100 thoughts on “Top Podcasting Tips & Tools for Recording, Interviews & Exporting (2019 Tutorial)

  1. Great share. I appreciate how open you are with all the experience you've gained. This is gold for those of us in the stumbling through the starting process.

  2. Pat, your tip for "get people to […] commit to listening to your episode" is so far away (and I've seen it only because I've scrolled down looking for a version faster to consume – i.e. a text version) that I will read it (umm sorry, hear it) sometime later… Why don't you show the tips (the content table) first, right after intro (use the "tell them / explain to them / recap for them" sandwich)?

  3. Awesome video and I'd like to say that the 2012 series you put out literally got me to the poitn of podcasting literally from scratch.. One question tho and I guess it's a subjective question different to each person. I'm told that 3-4 inches from the mic is the proper amount of space I should have for speaking, whereas you suggest the tip of your nose from the windscreen. Why do you prefer that? BTW, I have that same ATR2100 mic so I'm particularly interested in your answer.. Thanks!

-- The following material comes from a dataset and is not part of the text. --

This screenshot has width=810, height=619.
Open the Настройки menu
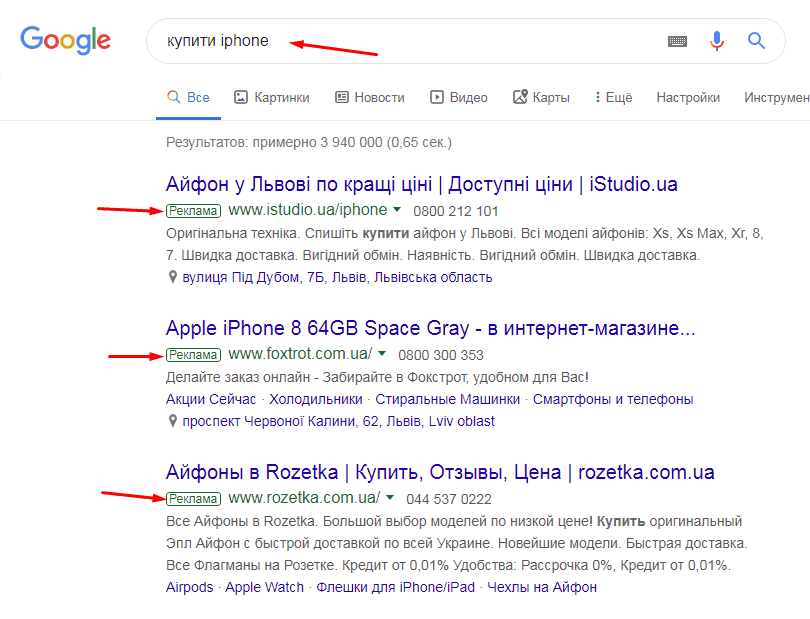pyautogui.click(x=687, y=97)
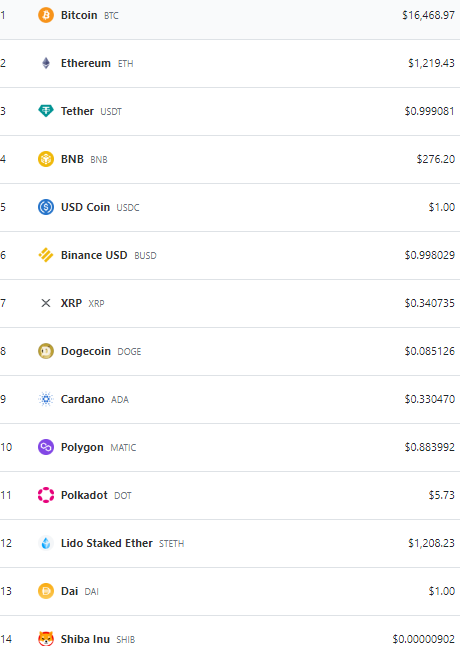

  4. I've been trying to remember how I came to know you and now I remember!!! It was your blog post on how to start a Podcast 😉 thanks Pat

  5. Pat, loved the in depth information! Can you recommend some literature or training for pod casting on itunes? How has your experience been with itunes as a pod caster?

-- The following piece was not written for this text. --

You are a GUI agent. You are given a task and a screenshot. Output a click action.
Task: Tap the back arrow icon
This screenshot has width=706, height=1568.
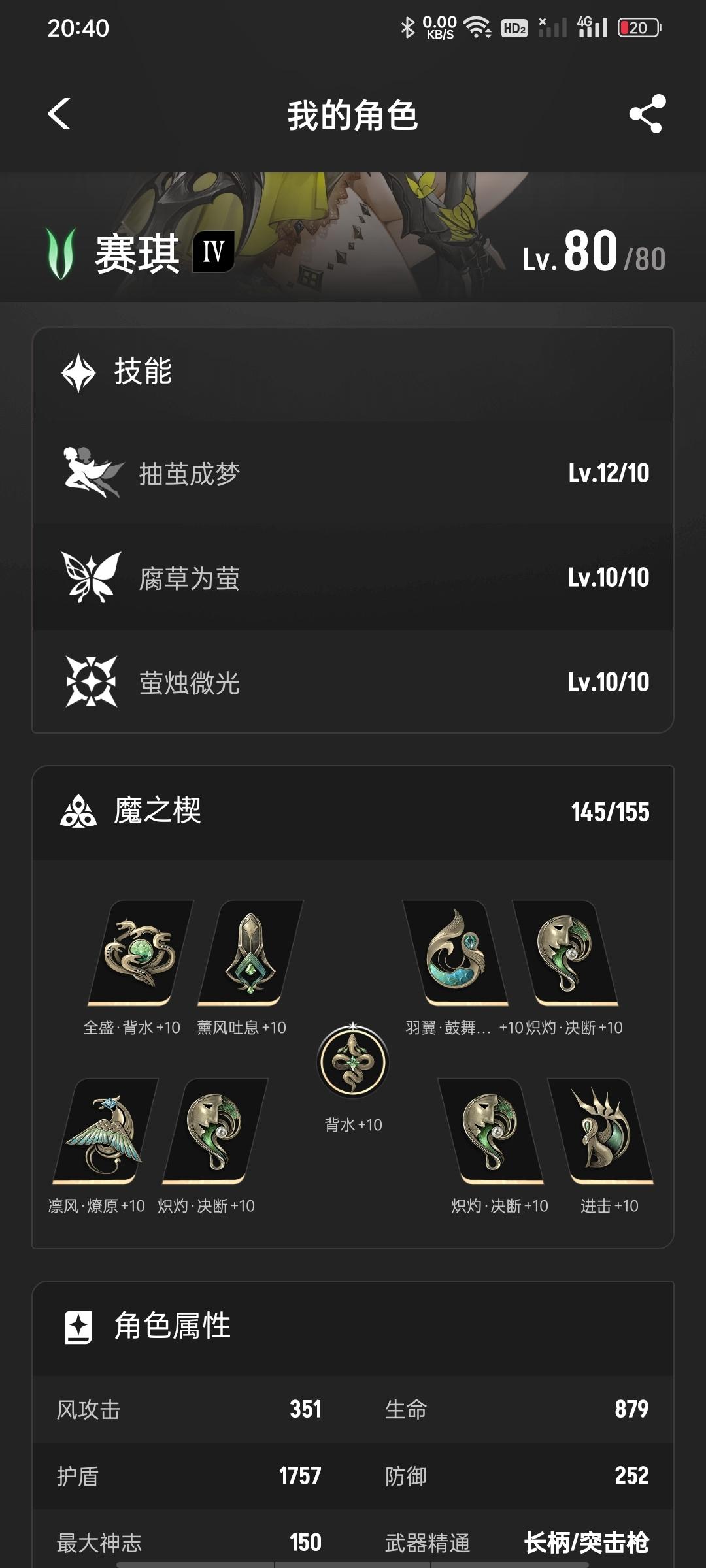(x=59, y=114)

  6. Awesome tips Pat! Tip # 5 is incredible and something that most people miss, including myself 🙁
    I am at my 151st weekly episode and I can't even try to imagine how you got to 1,000 for AskPat!

    In the past I used Pamela for recording Skype interviews but it messed up a few times so I ended up getting a mixer and recording everything through hardware rather than software.

  7. super useful info…
    surprisingly rare video of you without joking and explaining seriously 😛
    All tips are worth to follow for successful episode/podcast…I totally agree with tip #2 don't script it all…it really helps to make sure you are in customers/listeners shoes and asking all possible questions they might get…it is also perfect when doing interviews….like you said you will show that you are genuinely curious about the topic and also about the guest, it makes the total conversation more interesting and authentic for everyone!!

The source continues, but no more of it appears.